(Stored dataset items)
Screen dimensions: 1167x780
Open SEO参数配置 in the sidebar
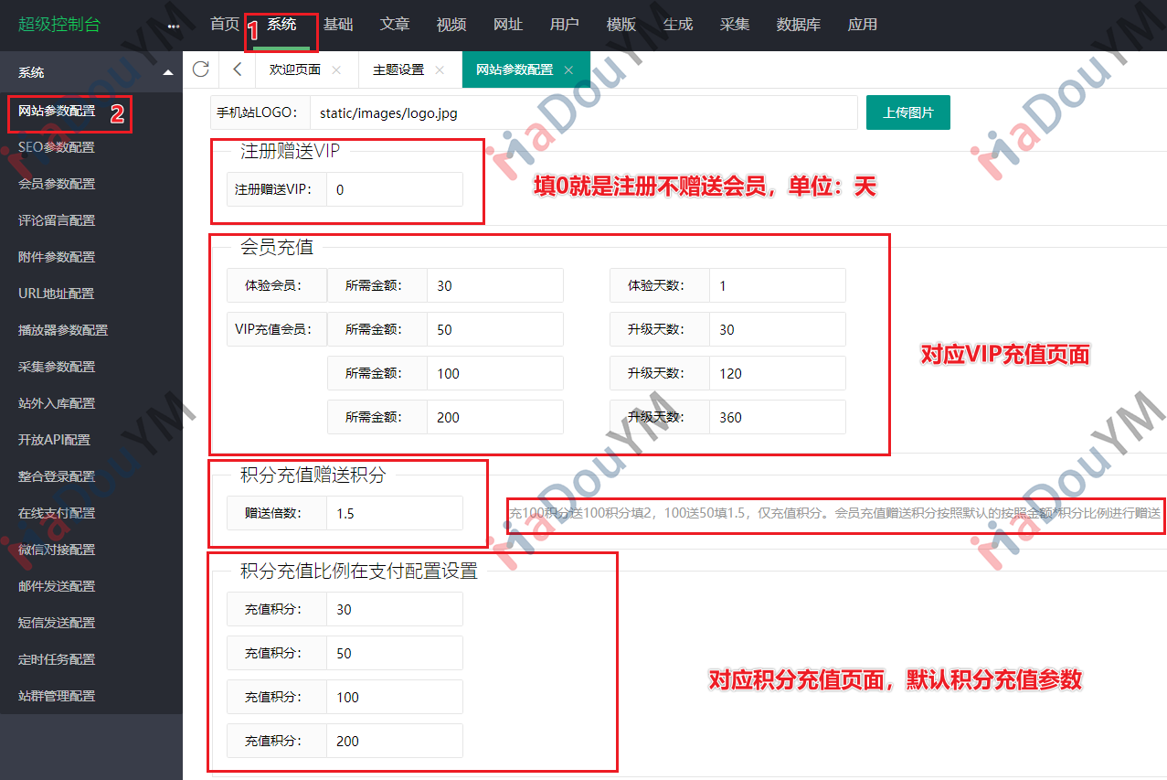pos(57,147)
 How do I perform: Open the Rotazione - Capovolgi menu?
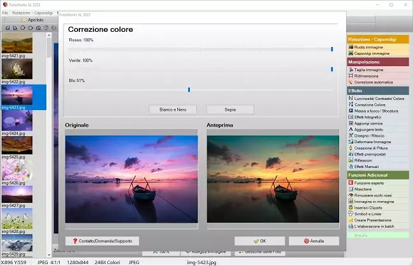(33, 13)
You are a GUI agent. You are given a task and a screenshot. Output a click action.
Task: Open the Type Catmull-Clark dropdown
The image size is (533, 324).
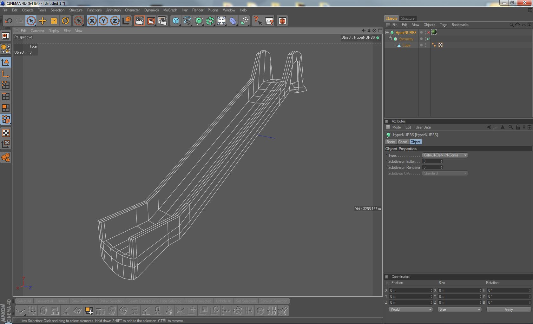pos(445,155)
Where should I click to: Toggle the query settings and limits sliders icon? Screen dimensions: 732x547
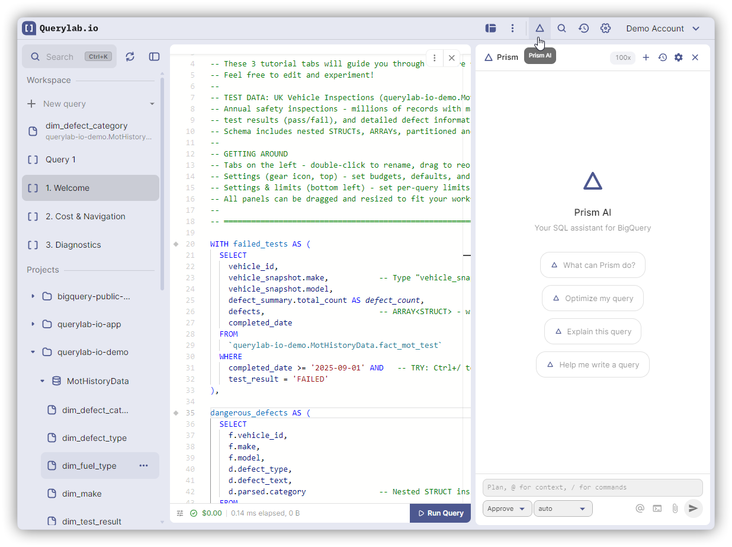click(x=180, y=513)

---

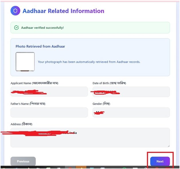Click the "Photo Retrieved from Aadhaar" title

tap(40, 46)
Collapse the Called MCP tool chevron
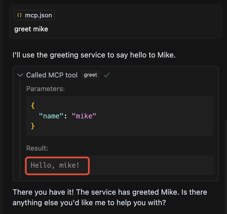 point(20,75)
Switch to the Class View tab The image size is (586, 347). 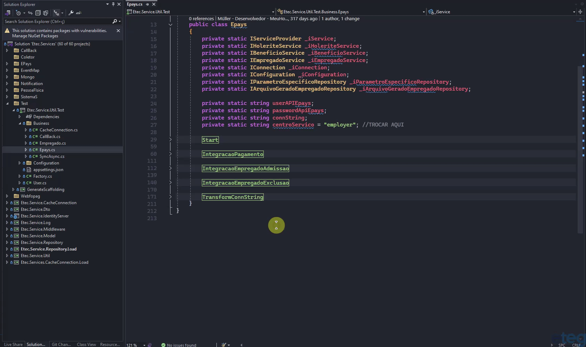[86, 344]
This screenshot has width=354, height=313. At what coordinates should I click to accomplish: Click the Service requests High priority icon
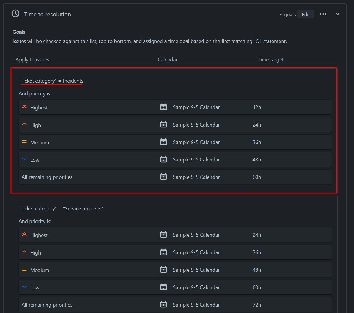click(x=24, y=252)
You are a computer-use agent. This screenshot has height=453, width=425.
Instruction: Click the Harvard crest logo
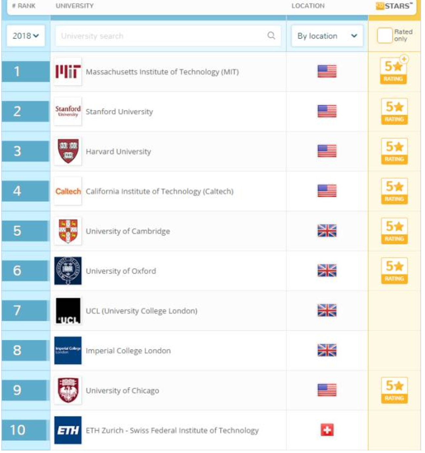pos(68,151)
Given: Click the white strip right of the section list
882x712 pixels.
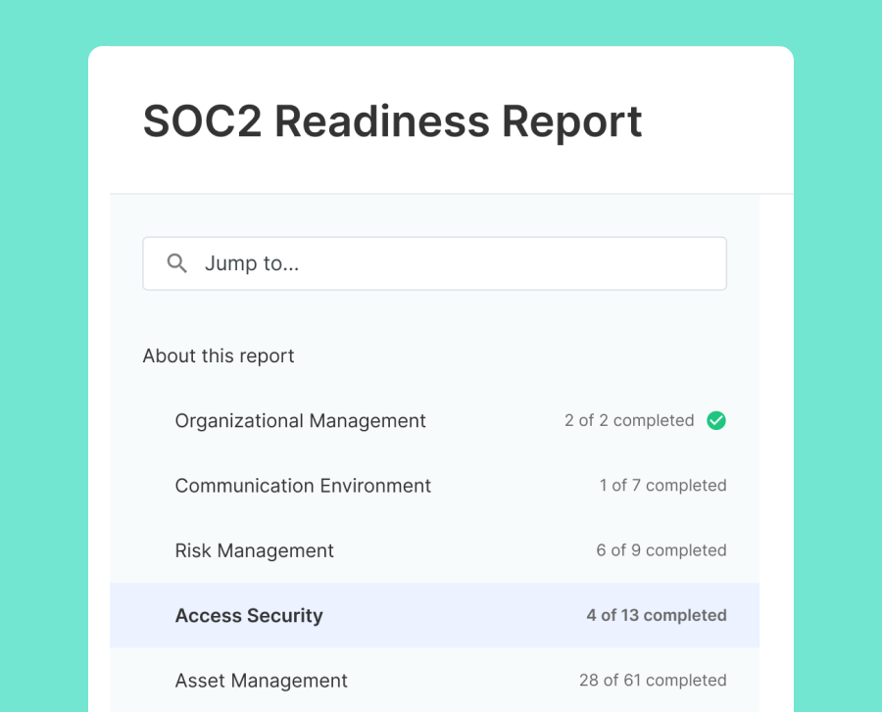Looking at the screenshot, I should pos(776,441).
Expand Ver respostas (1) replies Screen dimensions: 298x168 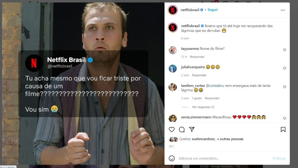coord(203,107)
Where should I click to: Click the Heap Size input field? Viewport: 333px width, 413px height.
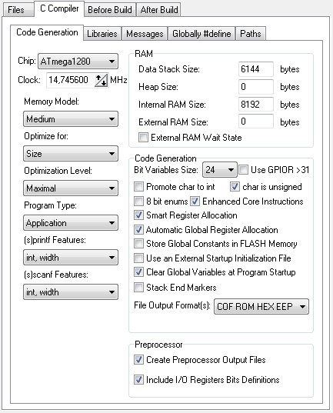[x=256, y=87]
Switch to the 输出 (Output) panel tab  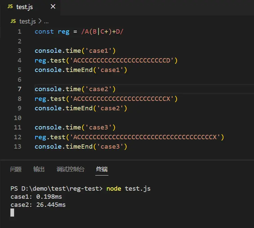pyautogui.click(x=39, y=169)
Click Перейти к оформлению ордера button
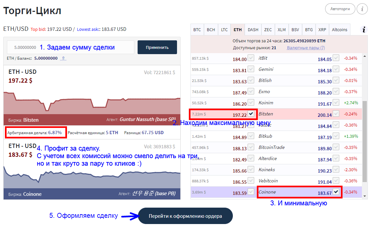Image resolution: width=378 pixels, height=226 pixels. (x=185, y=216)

*Assigned task*.
Look above for the line containing "Screen dimensions: 1167x780", then write out every line from there down to the line containing "Task: Open the Type Catmull-Clark dropdown", that line included, with no pictures.

*Exercise output*.
Screen dimensions: 1167x780
Open SEO参数配置 in the sidebar
pos(57,147)
 How do I perform: Open the Rotazione - Capovolgi menu?
(33, 13)
You are a GUI agent. You are given a task and a screenshot. Output a click action.
Task: Open the Type Catmull-Clark dropdown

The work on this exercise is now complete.